給定段落 —
今天實際看一下,WFP的Callout驅動的代碼。先從DriverEntry開始:
1,在DriverEntry需要創建驅動對象和設備對象,
1.1 由於不是PNP設備,需要設置創建驅動對象的標誌爲config.DriverInitFlags |= WdfDriverInitNonPnpDriver.
1.2 調用WdfDriverCreate創建驅動對象。
1.3 調用WdfControlDeviceInitAllocate通過驅動對象創建 WDFDEVICE_INIT結構體。
1.4 調用WdfDeviceInitSetDeviceType設置設備類型爲FILE_DEVICE_NETWORK.
1.5 調用WdfDeviceInitSetCharacteristics設置設備的特性爲FILE_DEVICE_SECURE_OPEN和FILE_AUTOGENERATED_DEVICE_NAME.
1.6 調用WdfDeviceCreate創建設備對象。
1.7 調用WdfControlFinishInitializing設置設備的初始化狀態爲完成。
1.8 調用FwpsInjectionHandleCreate創建一個檢測的句柄。並設置在哪裏完成檢查。通過在轉發層,網絡層,流層,傳輸層。
1.9 調用WdfDeviceWdmGetDeviceObject將框架設備對象轉換爲設備對象的指針。
1.10 調用FwpmEngineOpen打開一個和過濾引擎的會話,這個函數會返回一個過濾引擎的句柄。
1.11 調用FwpmTransactionBegin在當前的會話下,開始一個明確的傳輸。
1.12 調用FwpmSubLayerAdd函數玩系統中增加一個子層。
DWORD WINAPI FwpmSubLayerAdd0(
_In_ HANDLE engineHandle,
_In_ const FWPM_SUBLAYER0 *subLayer,
_In_opt_ PSECURITY_DESCRIPTOR sd
);
這裏我們主要來看第二個參數,FWPM_SUBLAYER0這個結構體。
typedef struct FWPM_SUBLAYER0_ {
GUID subLayerKey;
FWPM_DISPLAY_DATA0 displayData;
UINT16 flags;
GUID *providerKey;
FWP_BYTE_BLOB providerData;
UINT16 weight;
} FWPM_SUBLAYER0;
這裏,我們主要看第一個GUID,後面的需要在例子後分析。這個可以定義的GUID.

已存條目
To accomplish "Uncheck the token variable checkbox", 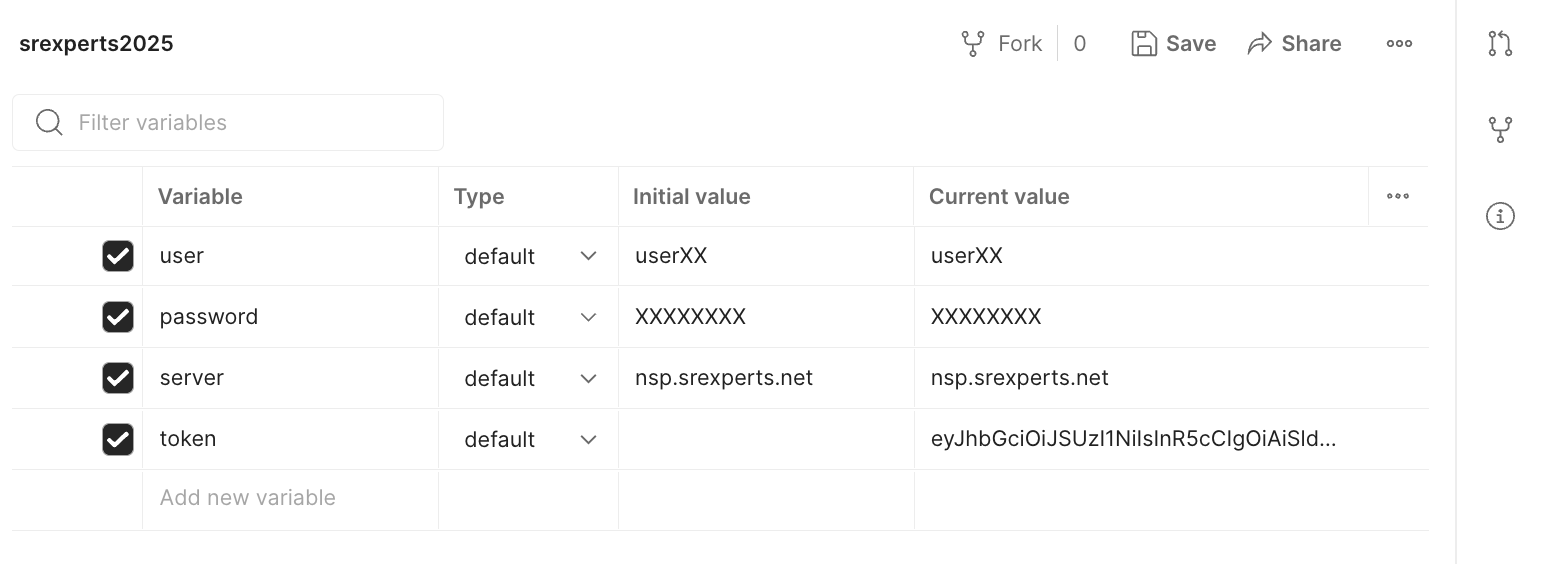I will pos(118,439).
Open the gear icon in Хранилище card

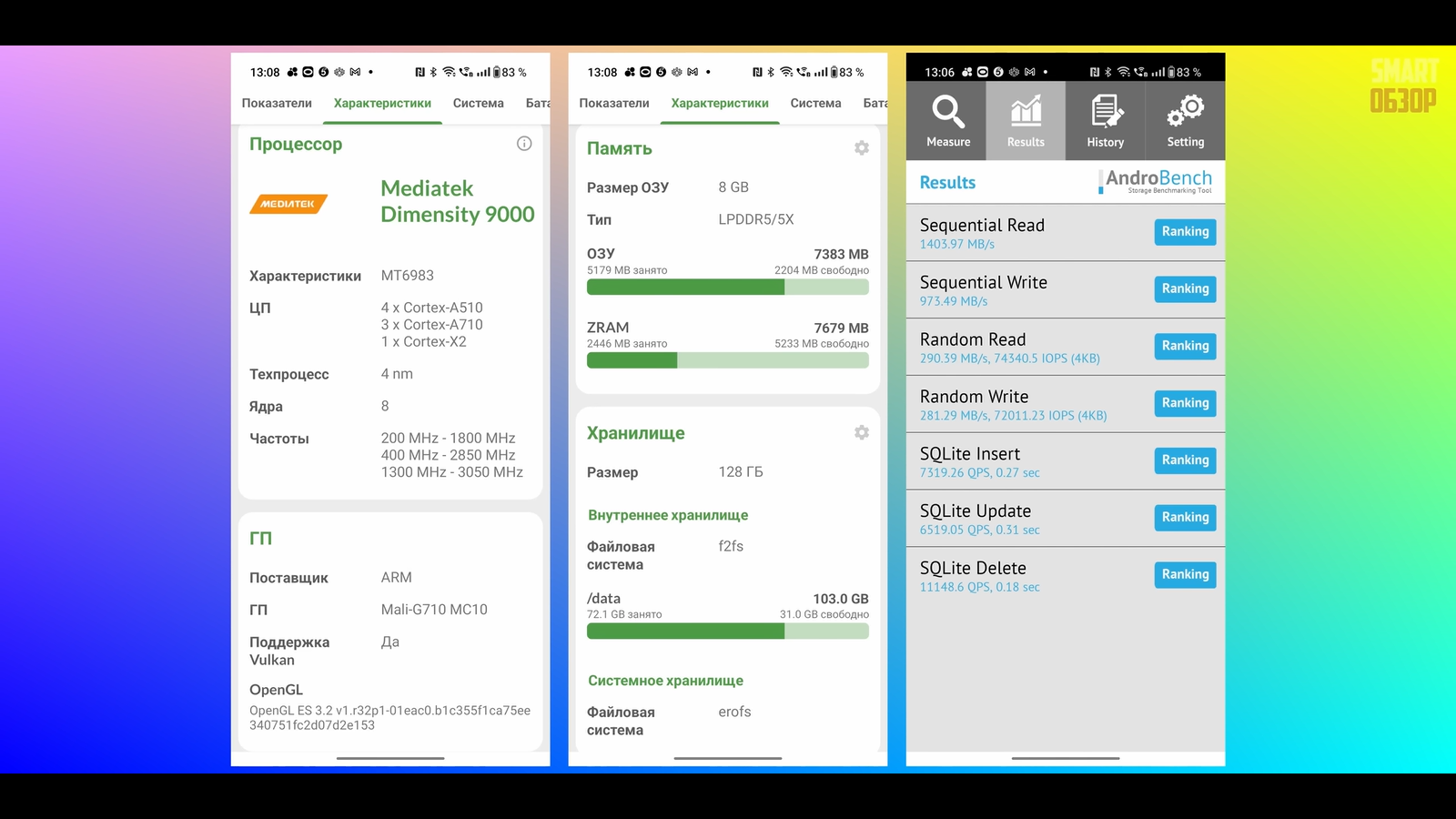click(x=862, y=433)
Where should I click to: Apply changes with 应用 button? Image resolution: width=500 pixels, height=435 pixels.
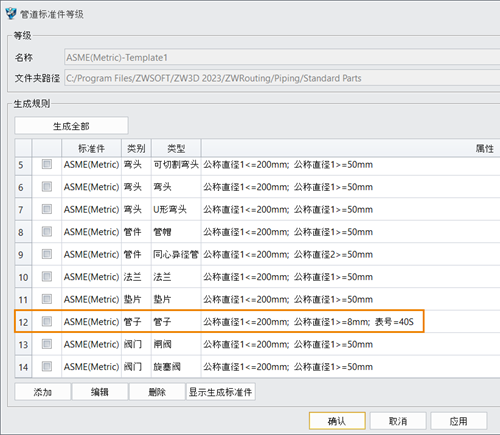(459, 421)
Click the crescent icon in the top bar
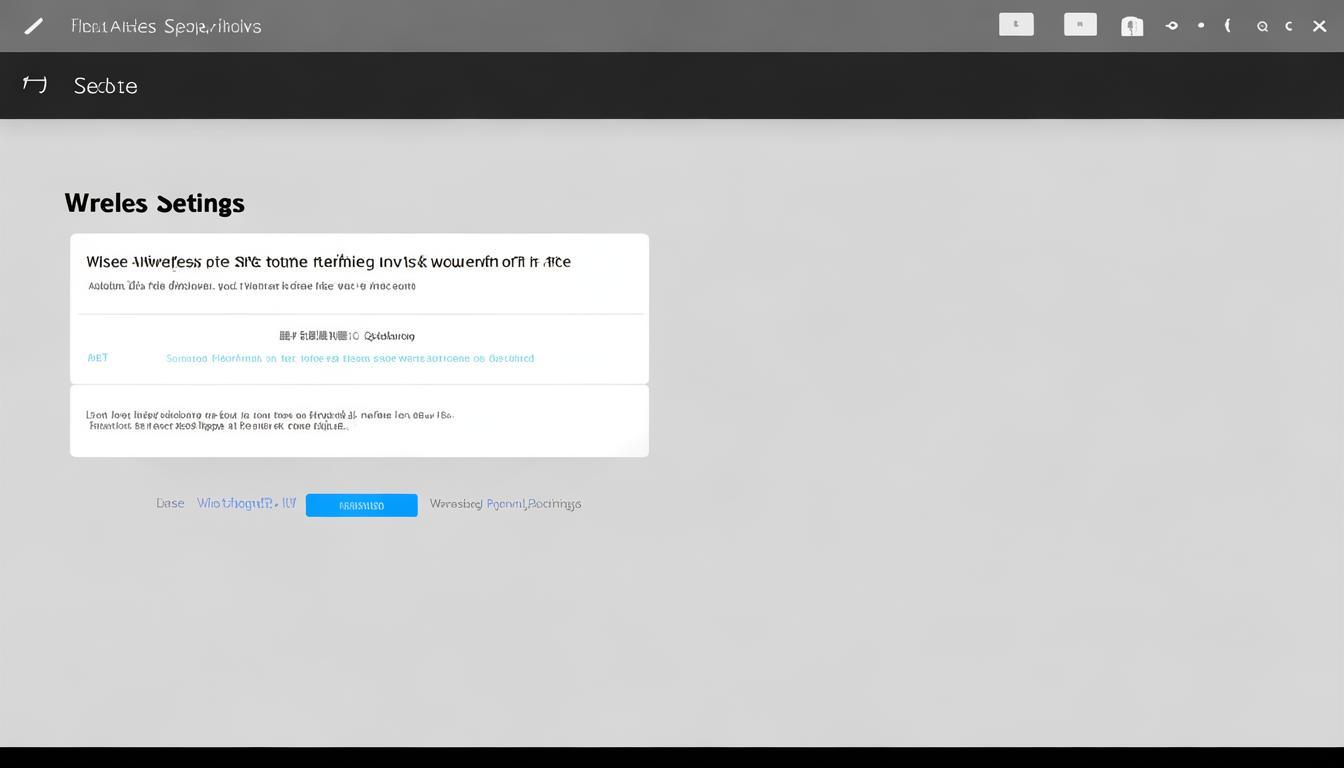Viewport: 1344px width, 768px height. click(1228, 26)
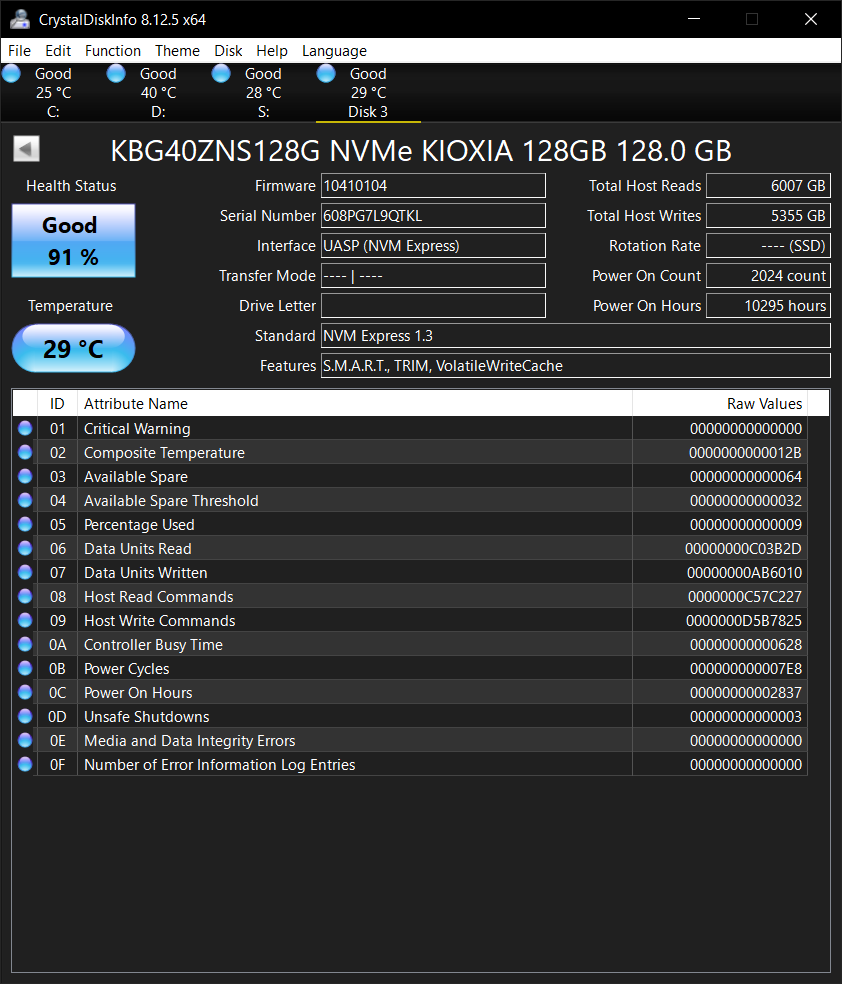Select the C: drive status orb
The height and width of the screenshot is (984, 842).
[12, 74]
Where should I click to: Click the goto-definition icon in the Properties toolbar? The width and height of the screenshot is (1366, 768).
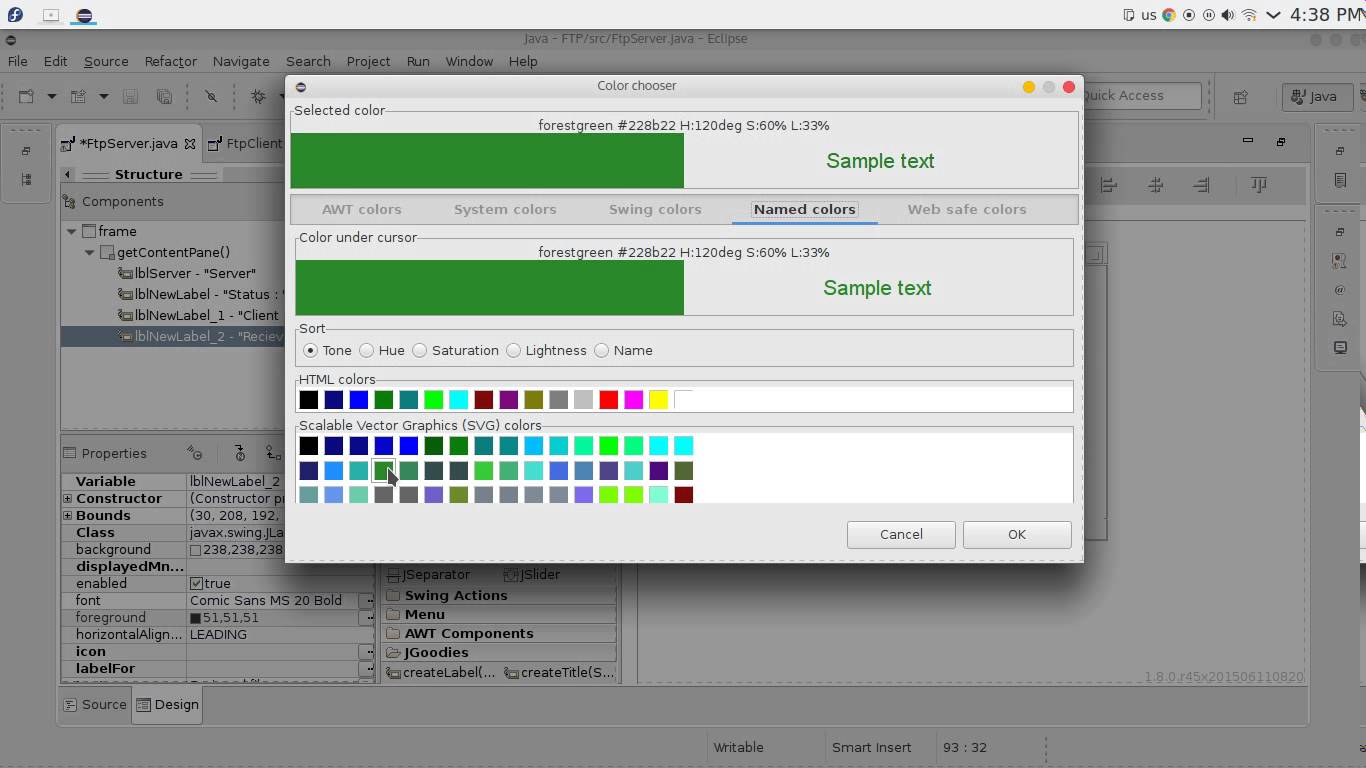coord(273,453)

任務要求 1 —
更新給定段落裡從“1.10 調用FwpmEng”到“這裏我們主要來看第二個參數,FWPM_SUBLAYER0這個結構體。”的這一部分:把“過濾引擎”換成“篩選引擎”,然後寫出改好的這一段。
任務要求 2 —
根據給定段落,建立驅動對象時為什麼要設置 config.DriverInitFlags |= WdfDriverInitNonPnpDriver 這個標誌?用一到三句話說明。

完整回答 1 —
1.10 調用FwpmEngineOpen打開一個和篩選引擎的會話,這個函數會返回一個篩選引擎的句柄。
1.11 調用FwpmTransactionBegin在當前的會話下,開始一個明確的傳輸。
1.12 調用FwpmSubLayerAdd函數玩系統中增加一個子層。
DWORD WINAPI FwpmSubLayerAdd0(
_In_ HANDLE engineHandle,
_In_ const FWPM_SUBLAYER0 *subLayer,
_In_opt_ PSECURITY_DESCRIPTOR sd
);
這裏我們主要來看第二個參數,FWPM_SUBLAYER0這個結構體。

完整回答 2 —
因為這個驅動不是PNP設備,所以建立驅動對象時要把標誌設為 config.DriverInitFlags |= WdfDriverInitNonPnpDriver。